Mattia D?Acri, University of Missouri; and Ilaria Battiloro, Mount Allison University

Abstract

The Torre Mordillo Archaeological Project is a long-term, multidisciplinary investigation of the rich archaeological heritage of Torre Mordillo (Spezzano Albanese), an indigenous settlement in southern Italy situated near the coastal city of Sybaris and occupied from the second millennium until the third century B.C.E. The site’s strategic location, close to natural routes that connected inland areas with the coast, and its long sequence of occupation make Torre Mordillo an advantageous site to illuminate dynamics of interaction between the Greeks and the local communities of southern Italy and the way new cultural entities and identities resulted from these encounters.

The expansion of Sybaris certainly had a significant impact on the indigenous communities living in the area, but we do not know to what extent.
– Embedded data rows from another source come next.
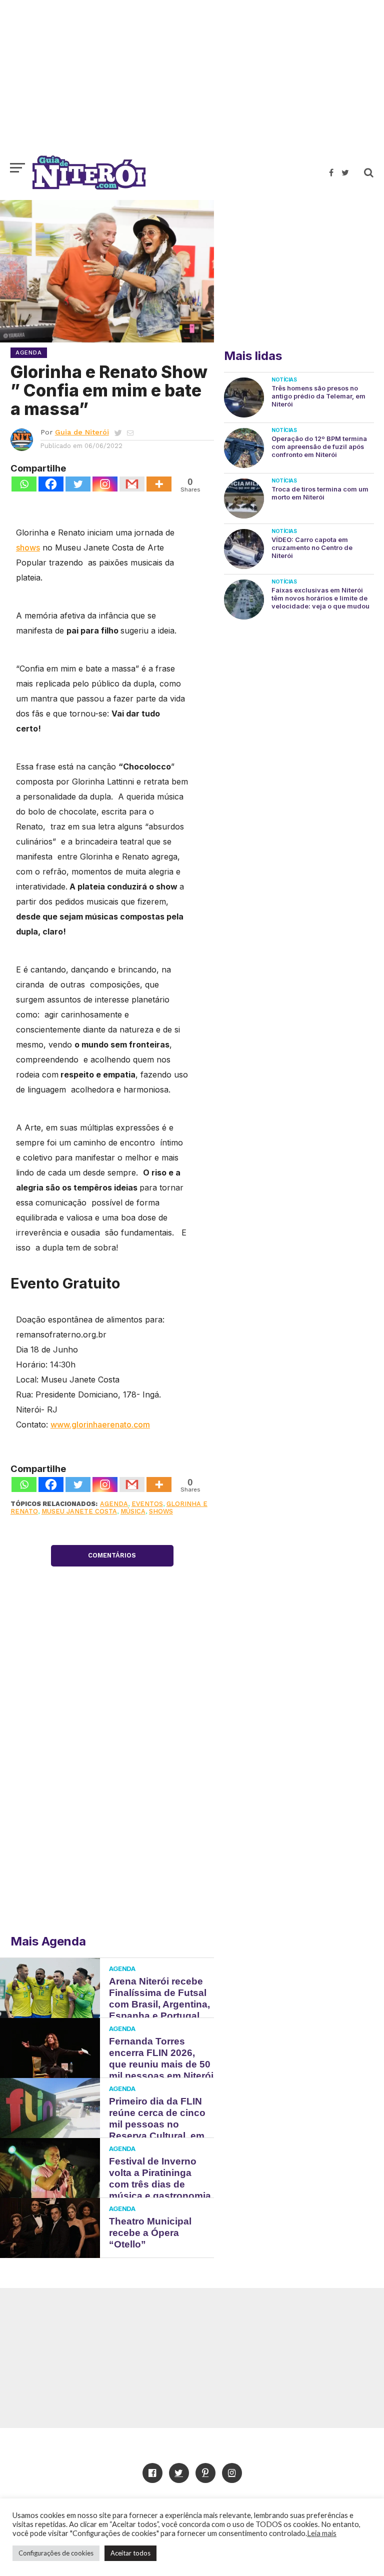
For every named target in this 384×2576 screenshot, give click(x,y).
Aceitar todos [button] (130, 2553)
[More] (159, 484)
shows (28, 547)
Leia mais (321, 2533)
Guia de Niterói (82, 432)
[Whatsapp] (24, 484)
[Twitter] (78, 484)
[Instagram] (105, 484)
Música (133, 1511)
Scholarly literature suggests that Torre Mordillo, as well as other nearby sites, were subject to violent conquest by Greek colonists, which led to the widespread destruction or abandonment of the indigenous centers in favor of Sybaris’s needs. However, recent archaeological findings in the area (especially at Francavilla Marittima) contest these descriptions and document a period of continuity rather than interruption, thus urging us to reconsider the whole colonizing phenomenon.

Nevertheless, the nature of the relationship between Greeks and the indigenous inhabitants of what is now northern Calabria is yet to be clearly understood. Torre Mordillo, as a long-lived habitation unclouded by postantique occupation and not yet systematically explored, offers the best case study to pursue the problem.

This paper offers an overview of the survey and geophysics campaign undertaken by Mount Allison University in the spring of 2023 and discusses the project’s future goals and research plans.